(Stored items)
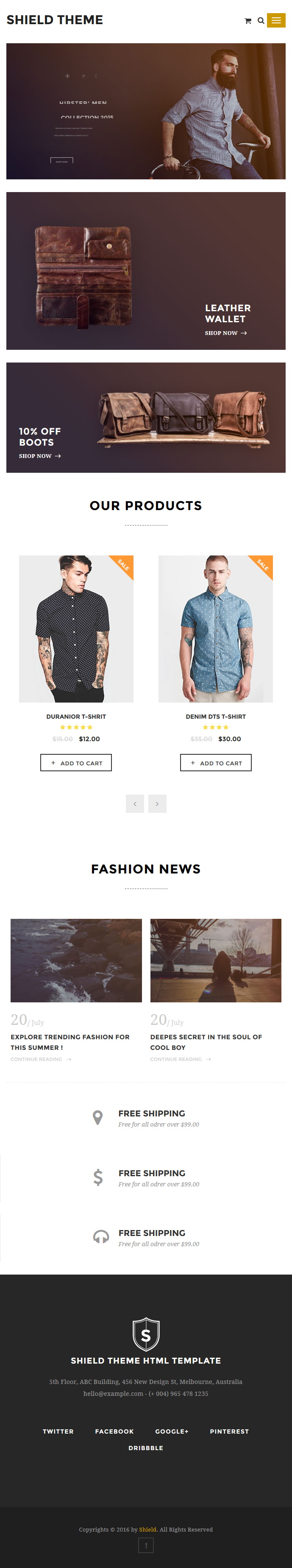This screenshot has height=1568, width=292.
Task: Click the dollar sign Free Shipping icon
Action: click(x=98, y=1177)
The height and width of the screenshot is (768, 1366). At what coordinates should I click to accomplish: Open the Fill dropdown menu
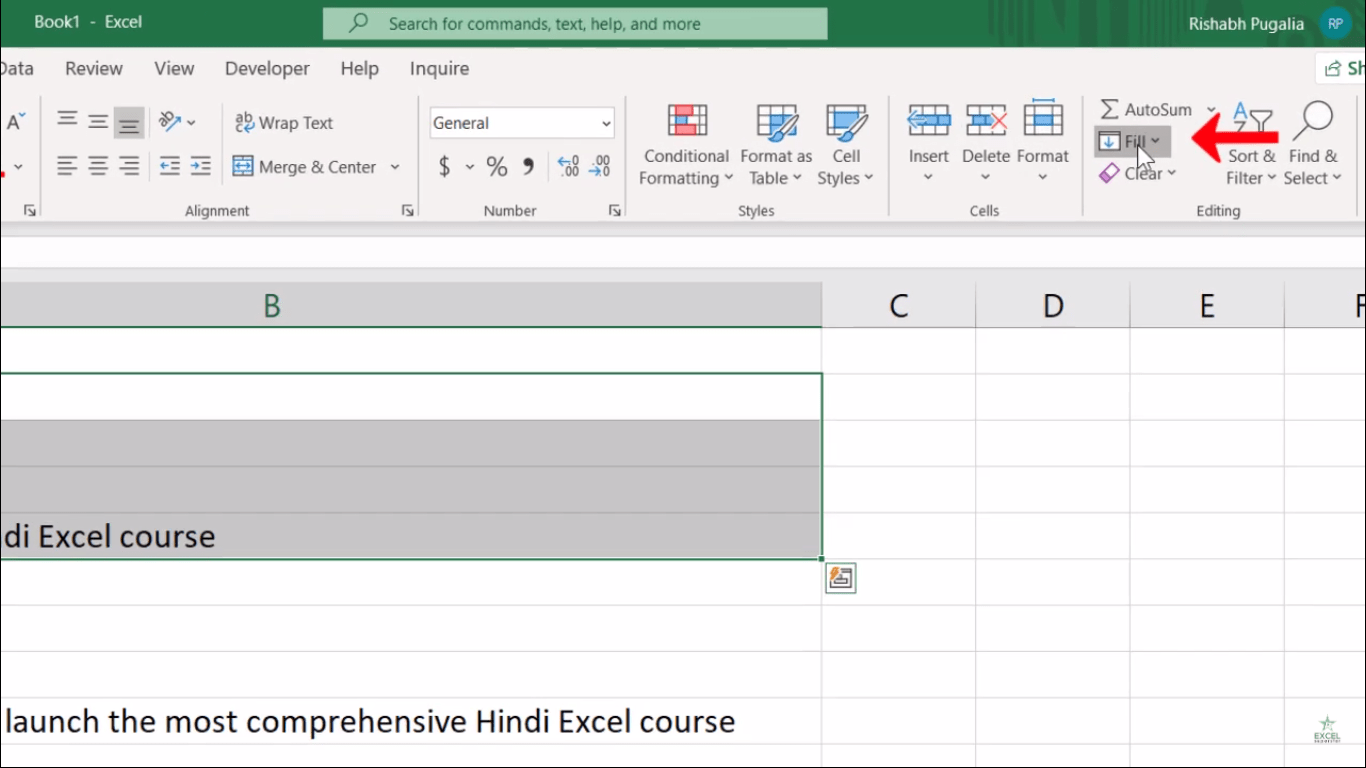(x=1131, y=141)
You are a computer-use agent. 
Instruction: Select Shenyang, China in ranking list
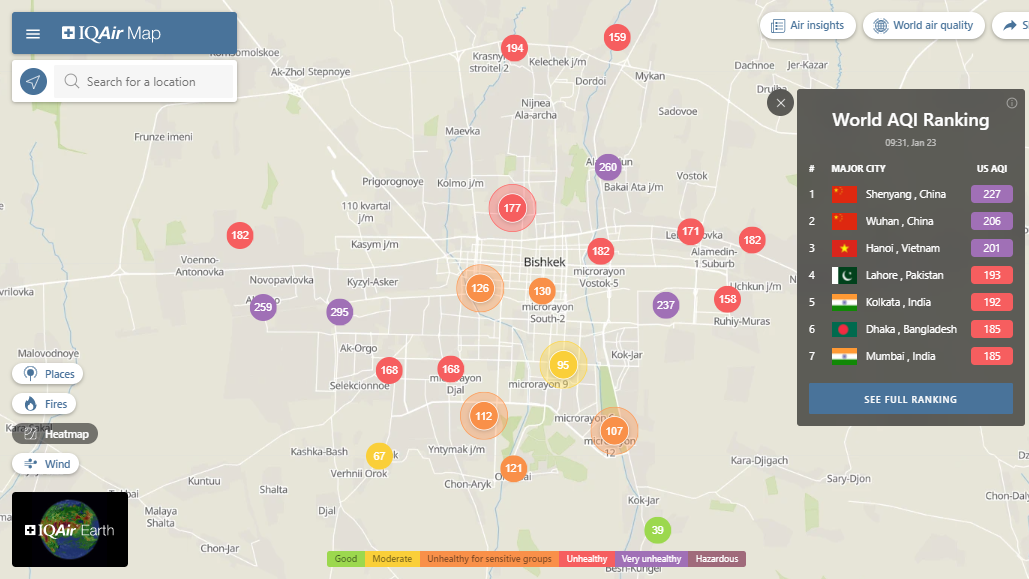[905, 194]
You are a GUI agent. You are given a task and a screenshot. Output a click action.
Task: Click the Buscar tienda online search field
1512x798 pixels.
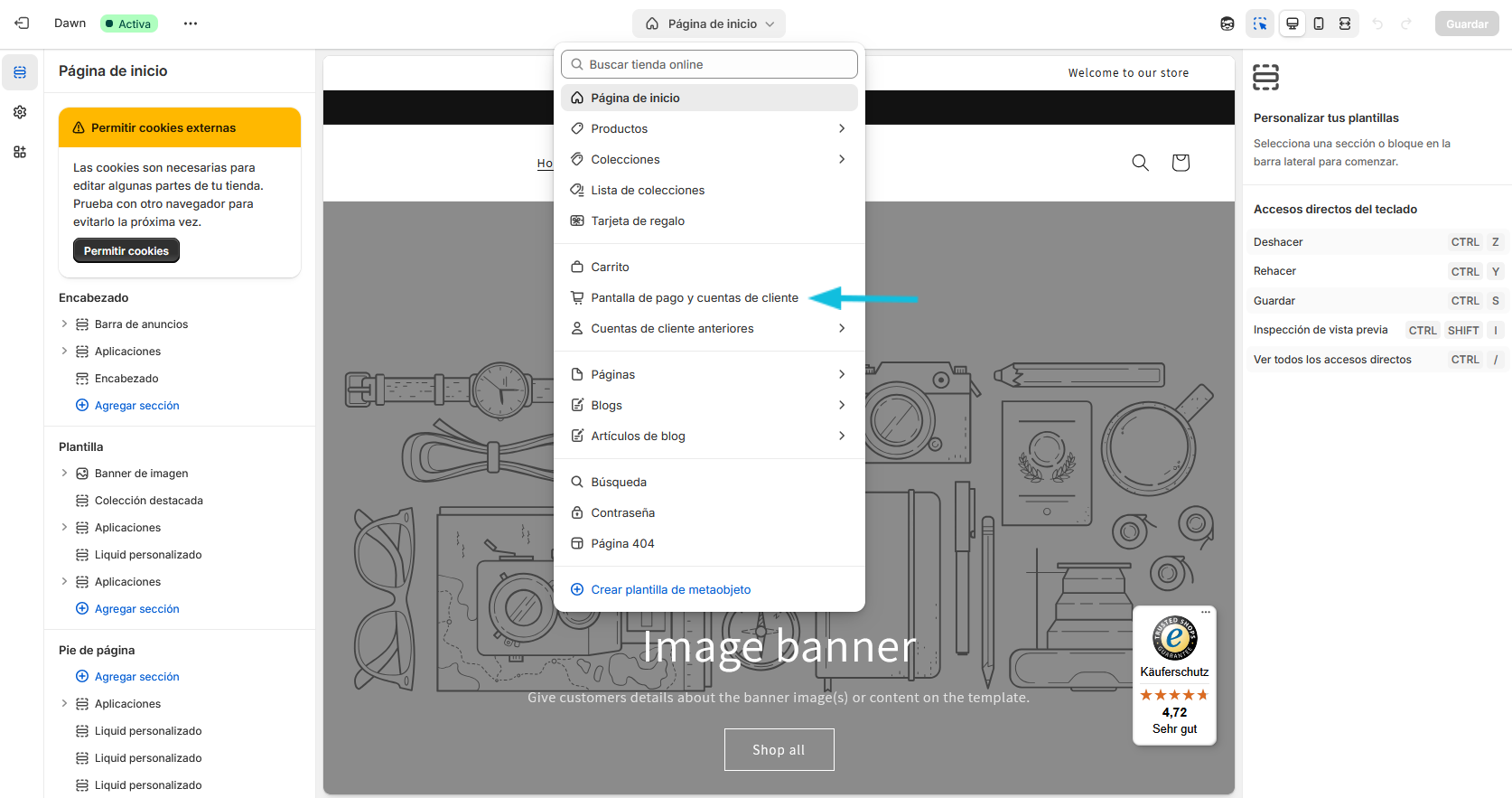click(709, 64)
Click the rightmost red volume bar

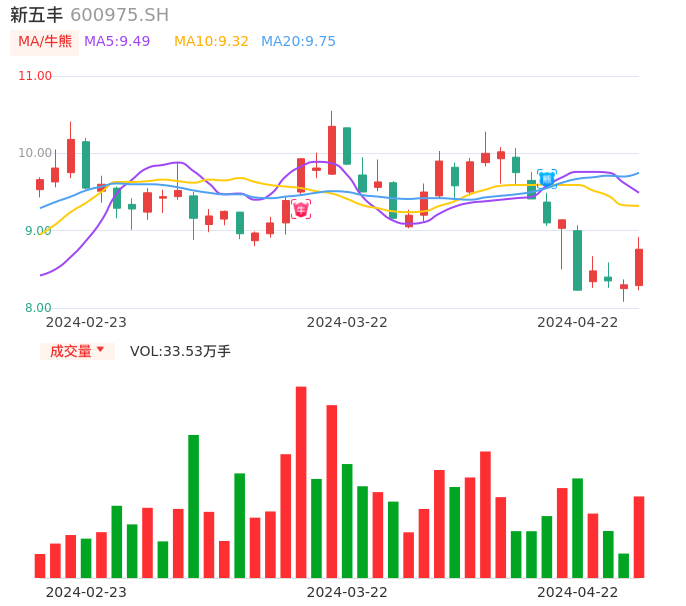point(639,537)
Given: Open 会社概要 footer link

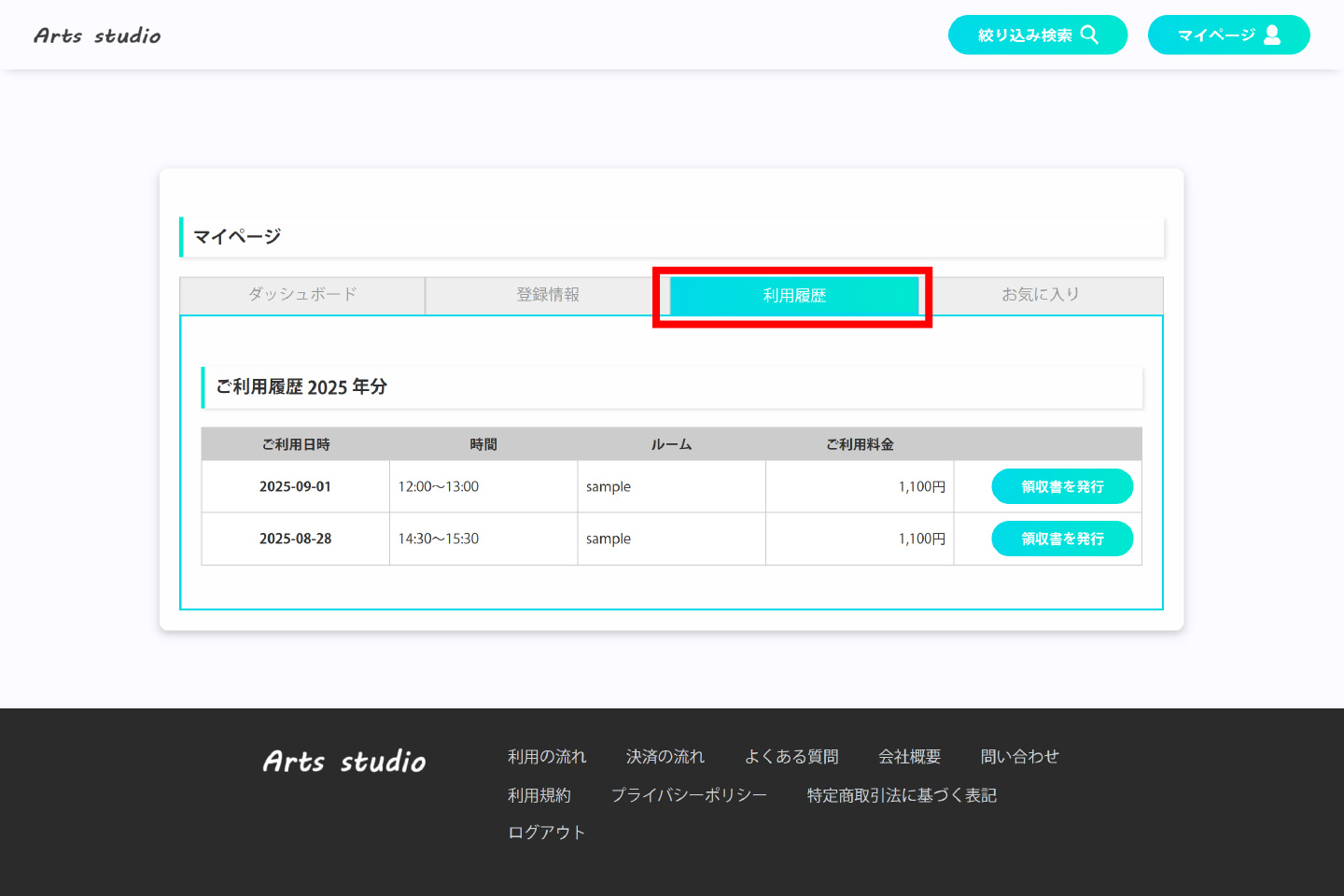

_Your assignment_
Begin at the line with "You are a computer-use agent." and retype exactly every line through the last one of the entries above, both included, and nothing more; pictures stay out.

_Solution to this problem_
You are a computer-use agent. 
Instruction: Select Shenyang, China in ranking list
[905, 194]
You are a GUI agent. You are given a task and a screenshot. Output a click action.
Task: Click the Buscar tienda online search field
1512x798 pixels.
click(709, 64)
Click the rightmost red volume bar

point(639,537)
Given: Open 会社概要 footer link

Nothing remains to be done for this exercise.